> **AVAILABLE DATA**:
---*---

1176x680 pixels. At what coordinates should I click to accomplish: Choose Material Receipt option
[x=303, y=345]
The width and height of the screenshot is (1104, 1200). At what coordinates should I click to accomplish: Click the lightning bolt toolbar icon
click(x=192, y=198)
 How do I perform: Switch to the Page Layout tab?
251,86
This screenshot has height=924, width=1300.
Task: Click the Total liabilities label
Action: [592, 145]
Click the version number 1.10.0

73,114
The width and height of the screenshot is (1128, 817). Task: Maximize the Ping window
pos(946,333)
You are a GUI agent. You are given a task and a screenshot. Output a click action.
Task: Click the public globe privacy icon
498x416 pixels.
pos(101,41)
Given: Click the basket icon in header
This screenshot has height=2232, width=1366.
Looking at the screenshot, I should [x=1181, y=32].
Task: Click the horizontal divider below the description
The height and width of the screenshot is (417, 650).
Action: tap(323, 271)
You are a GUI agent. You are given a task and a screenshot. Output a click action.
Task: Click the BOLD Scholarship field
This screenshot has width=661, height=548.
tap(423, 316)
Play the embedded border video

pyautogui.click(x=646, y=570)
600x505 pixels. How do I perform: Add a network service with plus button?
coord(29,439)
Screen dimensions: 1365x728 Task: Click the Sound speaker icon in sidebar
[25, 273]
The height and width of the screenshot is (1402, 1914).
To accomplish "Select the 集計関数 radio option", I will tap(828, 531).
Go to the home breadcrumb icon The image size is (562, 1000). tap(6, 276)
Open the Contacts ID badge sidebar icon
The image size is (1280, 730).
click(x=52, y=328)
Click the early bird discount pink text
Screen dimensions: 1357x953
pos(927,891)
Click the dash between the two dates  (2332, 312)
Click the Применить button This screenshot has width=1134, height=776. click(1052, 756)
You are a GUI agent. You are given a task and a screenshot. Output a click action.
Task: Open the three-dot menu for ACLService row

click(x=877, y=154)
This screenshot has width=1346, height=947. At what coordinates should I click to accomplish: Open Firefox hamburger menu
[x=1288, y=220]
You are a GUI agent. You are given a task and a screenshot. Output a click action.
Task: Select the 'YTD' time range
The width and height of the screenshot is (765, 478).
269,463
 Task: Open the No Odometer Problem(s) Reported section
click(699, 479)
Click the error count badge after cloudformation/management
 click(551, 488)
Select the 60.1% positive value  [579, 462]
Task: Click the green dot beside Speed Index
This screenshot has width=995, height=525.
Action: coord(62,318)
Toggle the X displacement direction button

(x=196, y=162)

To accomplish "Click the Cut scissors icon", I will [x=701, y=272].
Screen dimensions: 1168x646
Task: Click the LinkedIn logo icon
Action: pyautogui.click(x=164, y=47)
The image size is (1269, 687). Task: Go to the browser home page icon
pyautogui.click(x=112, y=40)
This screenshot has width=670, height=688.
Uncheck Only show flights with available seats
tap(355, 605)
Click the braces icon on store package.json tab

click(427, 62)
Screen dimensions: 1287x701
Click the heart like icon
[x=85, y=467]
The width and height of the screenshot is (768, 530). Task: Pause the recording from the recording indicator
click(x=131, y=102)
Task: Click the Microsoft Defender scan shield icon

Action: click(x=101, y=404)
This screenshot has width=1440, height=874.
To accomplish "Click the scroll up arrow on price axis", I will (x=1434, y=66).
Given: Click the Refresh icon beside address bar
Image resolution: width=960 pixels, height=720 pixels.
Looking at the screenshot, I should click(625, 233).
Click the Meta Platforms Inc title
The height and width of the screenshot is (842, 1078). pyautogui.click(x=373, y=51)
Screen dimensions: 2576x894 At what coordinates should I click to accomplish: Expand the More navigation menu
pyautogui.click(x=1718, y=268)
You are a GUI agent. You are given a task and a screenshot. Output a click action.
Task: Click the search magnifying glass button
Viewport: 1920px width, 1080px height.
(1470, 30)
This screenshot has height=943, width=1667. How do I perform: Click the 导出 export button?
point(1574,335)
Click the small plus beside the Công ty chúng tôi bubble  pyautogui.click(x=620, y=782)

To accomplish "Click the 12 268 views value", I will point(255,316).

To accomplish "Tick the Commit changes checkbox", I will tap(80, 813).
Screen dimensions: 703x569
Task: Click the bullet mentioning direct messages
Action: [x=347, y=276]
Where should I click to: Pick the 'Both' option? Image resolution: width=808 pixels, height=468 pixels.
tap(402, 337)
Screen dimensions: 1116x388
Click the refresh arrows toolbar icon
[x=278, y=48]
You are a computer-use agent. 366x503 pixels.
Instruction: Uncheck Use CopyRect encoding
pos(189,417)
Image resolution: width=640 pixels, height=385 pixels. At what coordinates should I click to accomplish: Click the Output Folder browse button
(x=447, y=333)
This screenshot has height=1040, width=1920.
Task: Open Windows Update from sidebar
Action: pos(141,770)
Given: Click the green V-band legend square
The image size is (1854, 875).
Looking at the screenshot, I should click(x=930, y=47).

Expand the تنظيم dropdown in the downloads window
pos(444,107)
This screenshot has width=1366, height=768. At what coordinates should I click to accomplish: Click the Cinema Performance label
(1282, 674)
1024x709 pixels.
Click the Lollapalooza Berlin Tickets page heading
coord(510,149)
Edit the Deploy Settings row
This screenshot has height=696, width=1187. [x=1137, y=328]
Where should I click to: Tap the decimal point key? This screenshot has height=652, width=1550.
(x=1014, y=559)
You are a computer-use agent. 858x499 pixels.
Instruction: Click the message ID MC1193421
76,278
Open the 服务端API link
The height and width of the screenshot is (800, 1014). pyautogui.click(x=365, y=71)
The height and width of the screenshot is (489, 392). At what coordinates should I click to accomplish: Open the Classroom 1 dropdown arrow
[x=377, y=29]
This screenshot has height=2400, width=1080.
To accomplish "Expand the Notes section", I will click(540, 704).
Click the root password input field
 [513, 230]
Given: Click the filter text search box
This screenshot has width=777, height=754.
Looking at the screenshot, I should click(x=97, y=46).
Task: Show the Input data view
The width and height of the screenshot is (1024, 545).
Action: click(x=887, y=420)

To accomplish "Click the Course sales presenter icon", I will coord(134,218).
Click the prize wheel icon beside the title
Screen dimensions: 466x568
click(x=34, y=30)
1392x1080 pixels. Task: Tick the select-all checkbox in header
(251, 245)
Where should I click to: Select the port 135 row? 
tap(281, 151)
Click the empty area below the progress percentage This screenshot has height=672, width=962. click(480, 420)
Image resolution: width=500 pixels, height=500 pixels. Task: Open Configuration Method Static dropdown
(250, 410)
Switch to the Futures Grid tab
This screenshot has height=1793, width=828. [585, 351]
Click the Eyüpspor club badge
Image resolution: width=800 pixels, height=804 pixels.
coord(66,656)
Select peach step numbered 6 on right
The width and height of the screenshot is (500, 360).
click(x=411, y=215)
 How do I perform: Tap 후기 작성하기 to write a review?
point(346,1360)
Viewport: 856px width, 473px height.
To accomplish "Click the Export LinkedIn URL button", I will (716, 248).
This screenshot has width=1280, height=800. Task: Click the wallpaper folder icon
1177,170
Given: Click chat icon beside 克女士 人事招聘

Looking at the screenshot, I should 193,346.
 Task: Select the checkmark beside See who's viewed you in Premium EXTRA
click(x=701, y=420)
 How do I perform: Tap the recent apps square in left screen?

---*---

> **ABOUT THIS EXERCISE**: Write out every line from the records above, word for word.

> **EXERCISE SOLUTION**:
1176x680 pixels. At what coordinates should I click to accomplish: Choose Material Receipt option
[x=303, y=345]
The width and height of the screenshot is (1104, 1200). At what coordinates should I click to accomplish: Click the lightning bolt toolbar icon
click(x=192, y=198)
 How do I perform: Switch to the Page Layout tab?
251,86
This screenshot has height=924, width=1300.
Task: Click the Total liabilities label
Action: [592, 145]
Click the version number 1.10.0

73,114
The width and height of the screenshot is (1128, 817). Task: Maximize the Ping window
pos(946,333)
You are a GUI agent. You are given a task and a screenshot. Output a click action.
Task: Click the public globe privacy icon
498x416 pixels.
pos(101,41)
Given: Click the basket icon in header
This screenshot has height=2232, width=1366.
Looking at the screenshot, I should [x=1181, y=32].
Task: Click the horizontal divider below the description
The height and width of the screenshot is (417, 650).
Action: tap(323, 271)
You are a GUI agent. You are given a task and a screenshot. Output a click action.
Task: Click the BOLD Scholarship field
This screenshot has width=661, height=548.
tap(423, 316)
Play the embedded border video

pyautogui.click(x=646, y=570)
600x505 pixels. How do I perform: Add a network service with plus button?
coord(29,439)
Screen dimensions: 1365x728 Task: Click the Sound speaker icon in sidebar
[25, 273]
The height and width of the screenshot is (1402, 1914).
To accomplish "Select the 集計関数 radio option", I will tap(828, 531).
Go to the home breadcrumb icon The image size is (562, 1000). tap(6, 276)
Open the Contacts ID badge sidebar icon
The image size is (1280, 730).
click(x=52, y=328)
Click the early bird discount pink text
Screen dimensions: 1357x953
pos(927,891)
Click the dash between the two dates  (2332, 312)
Click the Применить button This screenshot has width=1134, height=776. click(1052, 756)
You are a GUI agent. You are given a task and a screenshot. Output a click action.
Task: Open the three-dot menu for ACLService row

click(x=877, y=154)
This screenshot has width=1346, height=947. At what coordinates should I click to accomplish: Open Firefox hamburger menu
[x=1288, y=220]
You are a GUI agent. You are given a task and a screenshot. Output a click action.
Task: Select the 'YTD' time range
The width and height of the screenshot is (765, 478).
269,463
 Task: Open the No Odometer Problem(s) Reported section
click(699, 479)
Click the error count badge after cloudformation/management
 click(551, 488)
Select the 60.1% positive value  [579, 462]
Task: Click the green dot beside Speed Index
This screenshot has width=995, height=525.
Action: coord(62,318)
Toggle the X displacement direction button

(x=196, y=162)

To accomplish "Click the Cut scissors icon", I will [x=701, y=272].
Screen dimensions: 1168x646
Task: Click the LinkedIn logo icon
Action: pyautogui.click(x=164, y=47)
The image size is (1269, 687). Task: Go to the browser home page icon
pyautogui.click(x=112, y=40)
This screenshot has width=670, height=688.
Uncheck Only show flights with available seats
tap(355, 605)
Click the braces icon on store package.json tab

click(427, 62)
Screen dimensions: 1287x701
Click the heart like icon
[x=85, y=467]
The width and height of the screenshot is (768, 530). Task: Pause the recording from the recording indicator
click(x=131, y=102)
Task: Click the Microsoft Defender scan shield icon

Action: click(x=101, y=404)
This screenshot has width=1440, height=874.
To accomplish "Click the scroll up arrow on price axis", I will (x=1434, y=66).
Given: Click the Refresh icon beside address bar
Image resolution: width=960 pixels, height=720 pixels.
Looking at the screenshot, I should click(625, 233).
Click the Meta Platforms Inc title
The height and width of the screenshot is (842, 1078). pyautogui.click(x=373, y=51)
Screen dimensions: 2576x894 At what coordinates should I click to accomplish: Expand the More navigation menu
pyautogui.click(x=1718, y=268)
You are a GUI agent. You are given a task and a screenshot. Output a click action.
Task: Click the search magnifying glass button
Viewport: 1920px width, 1080px height.
(1470, 30)
This screenshot has height=943, width=1667. How do I perform: Click the 导出 export button?
point(1574,335)
Click the small plus beside the Công ty chúng tôi bubble  pyautogui.click(x=620, y=782)

To accomplish "Click the 12 268 views value", I will point(255,316).

To accomplish "Tick the Commit changes checkbox", I will tap(80, 813).
Screen dimensions: 703x569
Task: Click the bullet mentioning direct messages
Action: [x=347, y=276]
Where should I click to: Pick the 'Both' option? Image resolution: width=808 pixels, height=468 pixels.
tap(402, 337)
Screen dimensions: 1116x388
Click the refresh arrows toolbar icon
[x=278, y=48]
You are a computer-use agent. 366x503 pixels.
Instruction: Uncheck Use CopyRect encoding
pos(189,417)
Image resolution: width=640 pixels, height=385 pixels. At what coordinates should I click to accomplish: Click the Output Folder browse button
(x=447, y=333)
This screenshot has height=1040, width=1920.
Task: Open Windows Update from sidebar
Action: pos(141,770)
Given: Click the green V-band legend square
The image size is (1854, 875).
Looking at the screenshot, I should click(x=930, y=47).

Expand the تنظيم dropdown in the downloads window
pos(444,107)
This screenshot has width=1366, height=768. At what coordinates should I click to accomplish: Click the Cinema Performance label
(1282, 674)
1024x709 pixels.
Click the Lollapalooza Berlin Tickets page heading
coord(510,149)
Edit the Deploy Settings row
This screenshot has height=696, width=1187. [x=1137, y=328]
Where should I click to: Tap the decimal point key? This screenshot has height=652, width=1550.
(x=1014, y=559)
You are a computer-use agent. 858x499 pixels.
Instruction: Click the message ID MC1193421
76,278
Open the 服务端API link
The height and width of the screenshot is (800, 1014). pyautogui.click(x=365, y=71)
The height and width of the screenshot is (489, 392). At what coordinates should I click to accomplish: Open the Classroom 1 dropdown arrow
[x=377, y=29]
This screenshot has height=2400, width=1080.
To accomplish "Expand the Notes section", I will click(540, 704).
Click the root password input field
 [513, 230]
Given: Click the filter text search box
This screenshot has width=777, height=754.
Looking at the screenshot, I should click(x=97, y=46).
Task: Show the Input data view
The width and height of the screenshot is (1024, 545).
Action: click(x=887, y=420)

To accomplish "Click the Course sales presenter icon", I will coord(134,218).
Click the prize wheel icon beside the title
Screen dimensions: 466x568
click(x=34, y=30)
1392x1080 pixels. Task: Tick the select-all checkbox in header
(251, 245)
Where should I click to: Select the port 135 row? 
tap(281, 151)
Click the empty area below the progress percentage This screenshot has height=672, width=962. click(480, 420)
Image resolution: width=500 pixels, height=500 pixels. Task: Open Configuration Method Static dropdown
(250, 410)
Switch to the Futures Grid tab
This screenshot has height=1793, width=828. [585, 351]
Click the Eyüpspor club badge
Image resolution: width=800 pixels, height=804 pixels.
coord(66,656)
Select peach step numbered 6 on right
The width and height of the screenshot is (500, 360).
click(x=411, y=215)
 How do I perform: Tap 후기 작성하기 to write a review?
point(346,1360)
Viewport: 856px width, 473px height.
To accomplish "Click the Export LinkedIn URL button", I will (716, 248).
This screenshot has width=1280, height=800. Task: Click the wallpaper folder icon
1177,170
Given: Click chat icon beside 克女士 人事招聘

Looking at the screenshot, I should 193,346.
 Task: Select the checkmark beside See who's viewed you in Premium EXTRA
click(x=701, y=420)
 How do I perform: Tap the recent apps square in left screen?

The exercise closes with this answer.